The expected output is a copy of every line in the records with the string "item".

Stored data entries:
--- START ---

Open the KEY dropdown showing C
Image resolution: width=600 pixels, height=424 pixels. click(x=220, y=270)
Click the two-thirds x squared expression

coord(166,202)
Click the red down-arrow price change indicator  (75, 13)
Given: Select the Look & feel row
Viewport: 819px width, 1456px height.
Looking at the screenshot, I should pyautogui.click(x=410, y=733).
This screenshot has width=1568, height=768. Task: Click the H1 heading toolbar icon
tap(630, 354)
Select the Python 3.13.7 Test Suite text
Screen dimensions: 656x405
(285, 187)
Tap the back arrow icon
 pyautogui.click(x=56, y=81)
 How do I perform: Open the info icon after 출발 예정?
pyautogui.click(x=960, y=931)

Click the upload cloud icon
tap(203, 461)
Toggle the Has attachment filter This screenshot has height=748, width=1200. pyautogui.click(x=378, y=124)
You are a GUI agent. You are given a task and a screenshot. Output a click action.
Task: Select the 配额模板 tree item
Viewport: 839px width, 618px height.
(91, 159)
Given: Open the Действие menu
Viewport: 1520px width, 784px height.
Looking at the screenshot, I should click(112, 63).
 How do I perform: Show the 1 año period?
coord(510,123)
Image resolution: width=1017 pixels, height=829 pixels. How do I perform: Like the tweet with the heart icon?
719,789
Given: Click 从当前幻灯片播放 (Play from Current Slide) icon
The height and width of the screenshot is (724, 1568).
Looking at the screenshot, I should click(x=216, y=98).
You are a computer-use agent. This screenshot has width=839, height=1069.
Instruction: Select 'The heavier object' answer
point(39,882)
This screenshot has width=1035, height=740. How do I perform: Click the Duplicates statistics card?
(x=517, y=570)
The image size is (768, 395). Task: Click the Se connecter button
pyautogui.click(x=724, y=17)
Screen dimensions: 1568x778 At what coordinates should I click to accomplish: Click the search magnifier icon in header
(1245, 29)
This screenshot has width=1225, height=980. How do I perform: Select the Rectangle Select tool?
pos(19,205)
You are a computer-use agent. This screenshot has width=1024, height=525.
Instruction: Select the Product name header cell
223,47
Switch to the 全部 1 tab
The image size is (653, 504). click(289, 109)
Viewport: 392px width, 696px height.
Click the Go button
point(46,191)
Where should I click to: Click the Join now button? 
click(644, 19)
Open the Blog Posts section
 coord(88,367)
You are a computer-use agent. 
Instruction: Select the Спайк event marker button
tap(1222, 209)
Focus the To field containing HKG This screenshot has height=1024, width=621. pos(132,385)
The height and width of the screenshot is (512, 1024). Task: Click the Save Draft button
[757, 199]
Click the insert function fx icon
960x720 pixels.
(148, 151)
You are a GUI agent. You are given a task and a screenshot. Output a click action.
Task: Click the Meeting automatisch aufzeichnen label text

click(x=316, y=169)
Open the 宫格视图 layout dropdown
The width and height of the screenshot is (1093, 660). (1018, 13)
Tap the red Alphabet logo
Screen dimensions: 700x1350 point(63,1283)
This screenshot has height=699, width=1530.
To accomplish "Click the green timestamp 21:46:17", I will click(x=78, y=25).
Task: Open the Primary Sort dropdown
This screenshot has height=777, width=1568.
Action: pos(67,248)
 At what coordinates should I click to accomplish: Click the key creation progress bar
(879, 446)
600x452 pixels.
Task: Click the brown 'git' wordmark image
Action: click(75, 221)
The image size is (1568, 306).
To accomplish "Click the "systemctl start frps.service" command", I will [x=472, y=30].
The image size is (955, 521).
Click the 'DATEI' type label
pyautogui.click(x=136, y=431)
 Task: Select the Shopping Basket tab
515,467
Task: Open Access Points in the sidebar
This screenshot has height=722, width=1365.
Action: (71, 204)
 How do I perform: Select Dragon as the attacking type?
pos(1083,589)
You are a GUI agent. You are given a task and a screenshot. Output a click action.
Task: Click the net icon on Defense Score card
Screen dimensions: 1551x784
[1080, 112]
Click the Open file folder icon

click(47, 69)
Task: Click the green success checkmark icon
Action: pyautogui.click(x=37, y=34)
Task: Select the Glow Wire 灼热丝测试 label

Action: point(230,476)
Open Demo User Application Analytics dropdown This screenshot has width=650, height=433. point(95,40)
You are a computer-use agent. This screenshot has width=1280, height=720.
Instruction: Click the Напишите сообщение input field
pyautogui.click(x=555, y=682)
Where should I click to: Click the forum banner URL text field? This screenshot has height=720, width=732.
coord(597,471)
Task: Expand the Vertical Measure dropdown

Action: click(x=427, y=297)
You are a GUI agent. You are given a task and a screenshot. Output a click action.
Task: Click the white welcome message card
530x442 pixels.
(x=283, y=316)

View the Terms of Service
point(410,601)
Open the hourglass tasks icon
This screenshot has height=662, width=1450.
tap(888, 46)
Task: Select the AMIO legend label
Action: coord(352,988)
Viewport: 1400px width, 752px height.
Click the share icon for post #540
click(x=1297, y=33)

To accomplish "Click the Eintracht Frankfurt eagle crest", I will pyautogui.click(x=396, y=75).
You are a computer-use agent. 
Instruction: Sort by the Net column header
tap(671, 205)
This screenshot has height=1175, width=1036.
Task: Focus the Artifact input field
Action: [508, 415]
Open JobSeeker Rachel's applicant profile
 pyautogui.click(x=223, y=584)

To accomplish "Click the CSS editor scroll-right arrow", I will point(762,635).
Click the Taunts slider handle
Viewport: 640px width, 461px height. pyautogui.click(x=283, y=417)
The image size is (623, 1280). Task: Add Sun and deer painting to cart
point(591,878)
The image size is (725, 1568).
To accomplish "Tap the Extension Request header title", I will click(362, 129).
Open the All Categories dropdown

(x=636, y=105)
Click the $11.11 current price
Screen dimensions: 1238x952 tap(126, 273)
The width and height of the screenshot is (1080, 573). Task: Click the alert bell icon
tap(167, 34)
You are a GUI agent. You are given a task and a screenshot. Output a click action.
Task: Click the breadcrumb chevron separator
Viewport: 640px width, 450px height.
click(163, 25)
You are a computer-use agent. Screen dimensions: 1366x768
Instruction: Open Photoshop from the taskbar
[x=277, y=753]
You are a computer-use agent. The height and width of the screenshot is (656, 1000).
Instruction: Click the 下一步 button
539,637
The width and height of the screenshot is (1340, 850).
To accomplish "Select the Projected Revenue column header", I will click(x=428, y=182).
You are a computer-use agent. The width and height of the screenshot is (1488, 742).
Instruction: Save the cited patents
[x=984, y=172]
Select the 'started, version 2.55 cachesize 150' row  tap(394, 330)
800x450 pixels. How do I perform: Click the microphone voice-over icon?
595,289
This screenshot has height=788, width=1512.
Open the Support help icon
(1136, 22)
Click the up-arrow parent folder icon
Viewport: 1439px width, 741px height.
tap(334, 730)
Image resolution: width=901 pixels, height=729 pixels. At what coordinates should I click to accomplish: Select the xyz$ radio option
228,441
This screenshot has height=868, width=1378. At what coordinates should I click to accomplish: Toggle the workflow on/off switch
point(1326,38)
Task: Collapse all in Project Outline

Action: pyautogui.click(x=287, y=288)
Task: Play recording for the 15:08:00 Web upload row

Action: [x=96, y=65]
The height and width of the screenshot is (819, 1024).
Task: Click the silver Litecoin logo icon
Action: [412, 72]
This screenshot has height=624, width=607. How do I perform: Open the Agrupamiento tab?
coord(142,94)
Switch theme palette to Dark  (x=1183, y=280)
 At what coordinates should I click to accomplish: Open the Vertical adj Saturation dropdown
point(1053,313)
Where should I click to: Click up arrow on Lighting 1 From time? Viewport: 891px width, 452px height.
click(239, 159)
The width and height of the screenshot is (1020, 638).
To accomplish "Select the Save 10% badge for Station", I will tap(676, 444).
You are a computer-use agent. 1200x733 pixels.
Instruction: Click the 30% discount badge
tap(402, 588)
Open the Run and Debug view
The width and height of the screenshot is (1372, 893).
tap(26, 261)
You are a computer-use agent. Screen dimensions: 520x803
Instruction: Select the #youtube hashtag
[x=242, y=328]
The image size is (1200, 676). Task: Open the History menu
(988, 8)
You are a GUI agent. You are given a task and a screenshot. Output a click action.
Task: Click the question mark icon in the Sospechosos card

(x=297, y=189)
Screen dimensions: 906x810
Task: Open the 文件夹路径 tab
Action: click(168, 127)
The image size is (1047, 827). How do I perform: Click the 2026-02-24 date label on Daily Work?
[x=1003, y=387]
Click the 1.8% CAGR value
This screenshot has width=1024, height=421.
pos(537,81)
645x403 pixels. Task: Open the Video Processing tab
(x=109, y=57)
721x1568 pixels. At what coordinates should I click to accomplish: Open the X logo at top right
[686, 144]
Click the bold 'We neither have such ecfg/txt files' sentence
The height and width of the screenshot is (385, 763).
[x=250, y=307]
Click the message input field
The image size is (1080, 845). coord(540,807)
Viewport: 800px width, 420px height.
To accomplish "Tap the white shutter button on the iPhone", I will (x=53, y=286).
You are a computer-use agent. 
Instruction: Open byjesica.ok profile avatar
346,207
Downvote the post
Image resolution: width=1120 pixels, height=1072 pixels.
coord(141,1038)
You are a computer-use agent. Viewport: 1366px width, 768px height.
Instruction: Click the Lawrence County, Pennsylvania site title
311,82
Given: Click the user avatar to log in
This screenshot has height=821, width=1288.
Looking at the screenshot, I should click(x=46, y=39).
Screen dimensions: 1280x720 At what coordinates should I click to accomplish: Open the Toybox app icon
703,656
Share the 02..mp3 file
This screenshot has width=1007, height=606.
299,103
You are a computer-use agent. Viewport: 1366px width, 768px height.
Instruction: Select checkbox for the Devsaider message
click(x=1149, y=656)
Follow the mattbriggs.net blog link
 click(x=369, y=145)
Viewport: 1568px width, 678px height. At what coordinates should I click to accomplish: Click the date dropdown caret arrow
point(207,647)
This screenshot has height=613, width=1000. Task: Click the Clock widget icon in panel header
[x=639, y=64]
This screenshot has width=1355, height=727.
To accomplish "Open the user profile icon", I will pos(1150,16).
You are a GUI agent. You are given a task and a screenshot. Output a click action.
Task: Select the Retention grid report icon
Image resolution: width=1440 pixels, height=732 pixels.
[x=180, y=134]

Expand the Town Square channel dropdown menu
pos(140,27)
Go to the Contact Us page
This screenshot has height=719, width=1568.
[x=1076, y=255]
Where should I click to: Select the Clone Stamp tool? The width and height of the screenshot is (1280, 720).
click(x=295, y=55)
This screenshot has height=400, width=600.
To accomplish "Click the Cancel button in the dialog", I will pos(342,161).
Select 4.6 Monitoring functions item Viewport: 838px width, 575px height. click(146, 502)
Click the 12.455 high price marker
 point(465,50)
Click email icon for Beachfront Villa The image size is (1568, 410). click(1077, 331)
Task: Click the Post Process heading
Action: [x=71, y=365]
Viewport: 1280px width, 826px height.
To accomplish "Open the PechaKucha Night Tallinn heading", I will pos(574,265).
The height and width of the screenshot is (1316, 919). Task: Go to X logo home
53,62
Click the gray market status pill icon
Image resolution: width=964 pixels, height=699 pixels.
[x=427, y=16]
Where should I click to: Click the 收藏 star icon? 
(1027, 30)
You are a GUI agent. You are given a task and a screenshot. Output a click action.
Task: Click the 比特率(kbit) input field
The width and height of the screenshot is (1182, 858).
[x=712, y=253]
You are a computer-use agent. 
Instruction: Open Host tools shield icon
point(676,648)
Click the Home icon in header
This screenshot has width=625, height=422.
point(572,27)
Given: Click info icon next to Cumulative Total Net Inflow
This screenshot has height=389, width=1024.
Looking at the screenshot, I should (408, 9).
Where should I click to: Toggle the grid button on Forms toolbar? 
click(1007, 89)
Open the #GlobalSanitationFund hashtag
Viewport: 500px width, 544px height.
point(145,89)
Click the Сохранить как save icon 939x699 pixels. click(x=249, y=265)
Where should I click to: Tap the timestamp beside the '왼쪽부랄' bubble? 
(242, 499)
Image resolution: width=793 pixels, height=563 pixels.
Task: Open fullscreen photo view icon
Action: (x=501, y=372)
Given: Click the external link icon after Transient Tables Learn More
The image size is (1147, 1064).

--- END ---

Answer box:
Task: Select the 配额模板 tree item
Select 4.6 Monitoring functions item Viewport: 838px width, 575px height. click(146, 502)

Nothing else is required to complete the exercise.